The Little Man's Revenge

The Little Man's Revenge

Mini Teaser: The Secret Agent, published in 1907, is about a shadowy anarchist, Adolf Verloc, who owns a shop selling low-end goods in a grimy, working class district of London.

by Author(s): Robert D. Kaplan

In 1884, anarchists tried to blow up the Greenwich Royal Observatory outside London, then the symbol of modern scientific thought on which Britain's world empire was based. The novelist Joseph Conrad found the act "a blood-stained inanity of so fatuous a kind that it was impossible to fathom its origin by any reasonable or even unreasonable process of thought." He could not grasp why anyone would blow himself to bits "for nothing even remotely resembling an idea." Conrad, like so many writers, discovered the answer to his question by a writing a book.

The Secret Agent, published in 1907, is about a shadowy anarchist, Adolf Verloc, who owns a shop selling low-end goods in a grimy, working class district of London. He supports his wife, her retarded brother and his mother-in-law with the help of money from Russian diplomats, in return for information he provides them on his fellow radicals. Russia's reactionary regime, worried about the increasing openness of British society, which threatens to alienate London from St. Petersburg, believes that only an act of sheer madness will bring Britain's security establishment to its senses; and thus Verloc is activated to blow up the first meridian. "This country is absurd with its sentimental regard for individual liberty", complains the czarist diplomat, Mr. Vladimir, to Verloc. "The imbecile bourgeoisie of this country make themselves accomplices of the very people whose aim is to drive them out of their houses" and destroy them. Pressured by Vladimir to act soon or risk losing his stipend, Verloc recruits his retarded brother-in-law, Stevie, to plant the bomb. But it explodes too early, leaving Stevie a bloody heap whose remains have to be collected by police with a shovel. After finding out what happened, Verloc's wife, Winnie, murders her husband, and then commits suicide.

■ **GIVEN INSTRUCTION**
From the article on Conrad's The Secret Agent, reproduce word for word everything from "In 1884, anarchists" down to "writing a book.".

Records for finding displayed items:

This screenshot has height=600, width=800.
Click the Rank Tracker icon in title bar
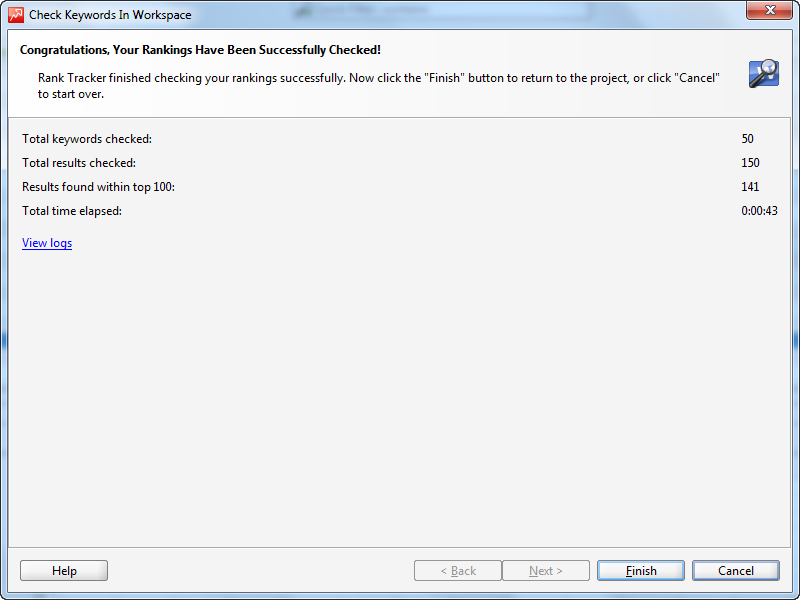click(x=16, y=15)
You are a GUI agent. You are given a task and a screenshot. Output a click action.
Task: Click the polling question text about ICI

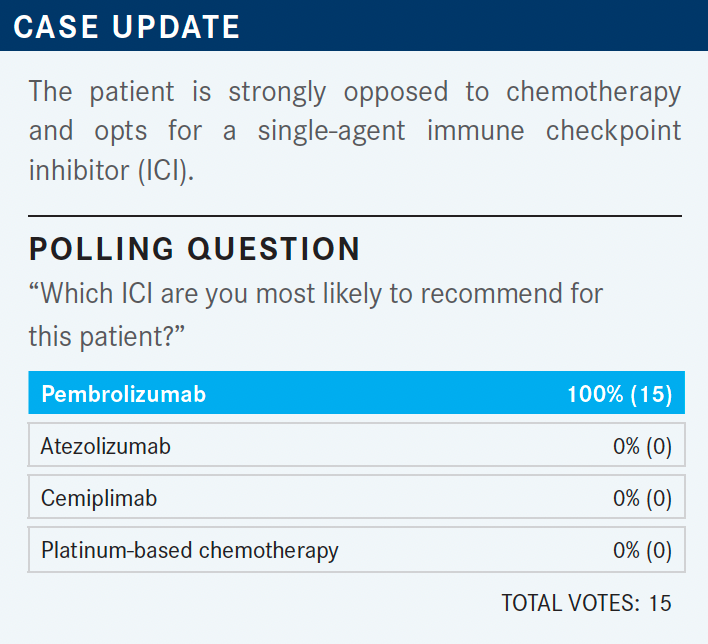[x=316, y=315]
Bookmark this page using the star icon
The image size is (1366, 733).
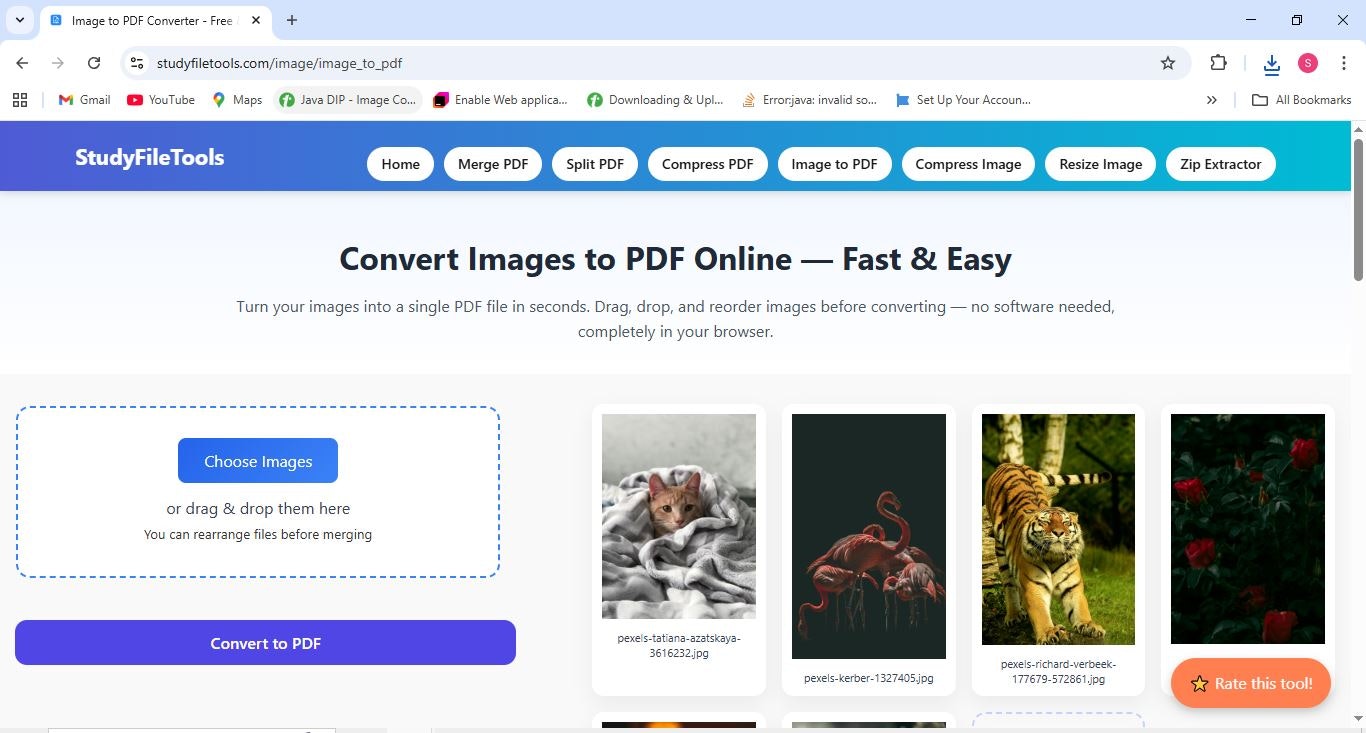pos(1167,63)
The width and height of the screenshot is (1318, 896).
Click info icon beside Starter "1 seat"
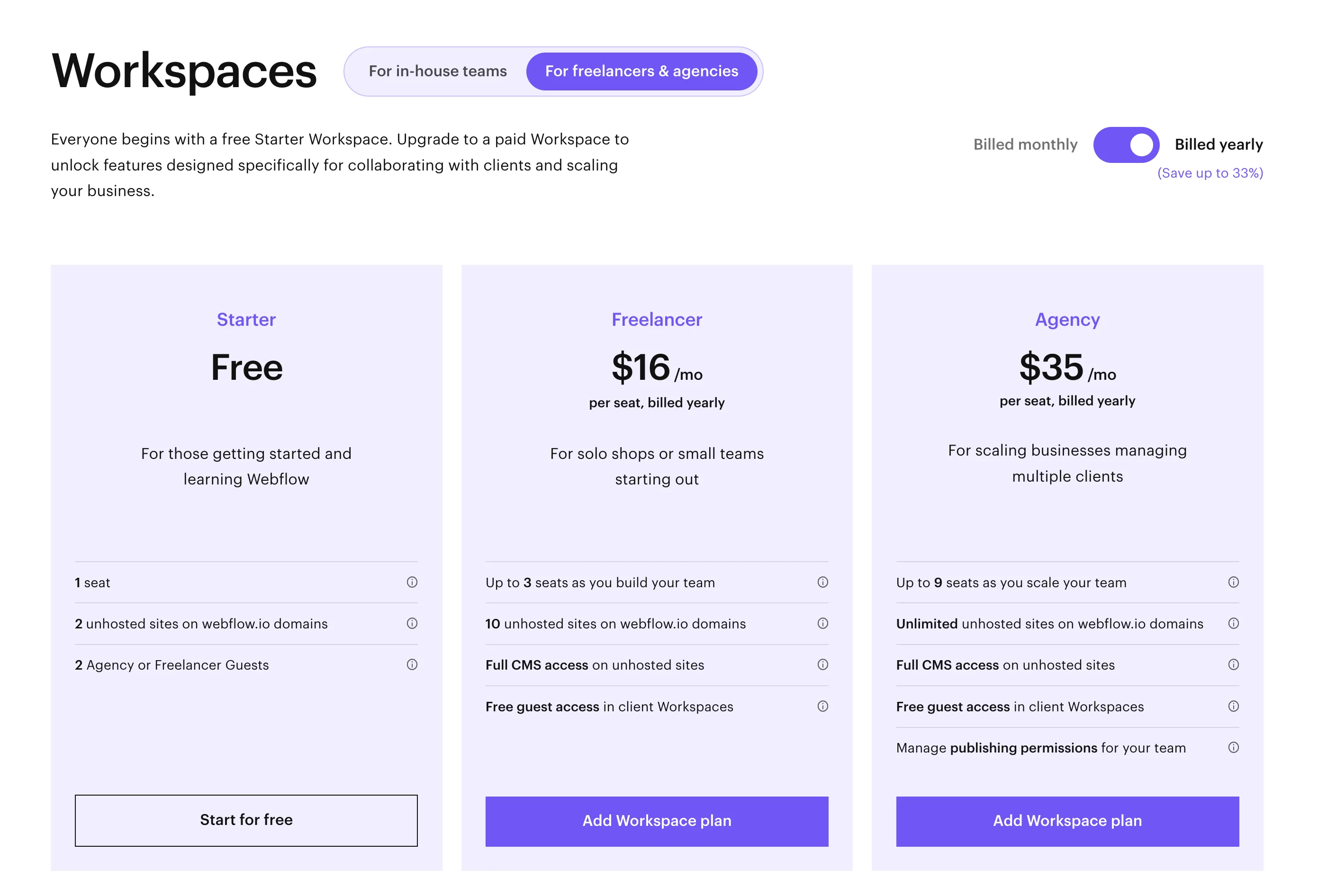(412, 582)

■ **TASK RESPONSE**
In 1884, anarchists tried to blow up the Greenwich Royal Observatory outside London, then the symbol of modern scientific thought on which Britain's world empire was based. The novelist Joseph Conrad found the act "a blood-stained inanity of so fatuous a kind that it was impossible to fathom its origin by any reasonable or even unreasonable process of thought." He could not grasp why anyone would blow himself to bits "for nothing even remotely resembling an idea." Conrad, like so many writers, discovered the answer to his question by a writing a book.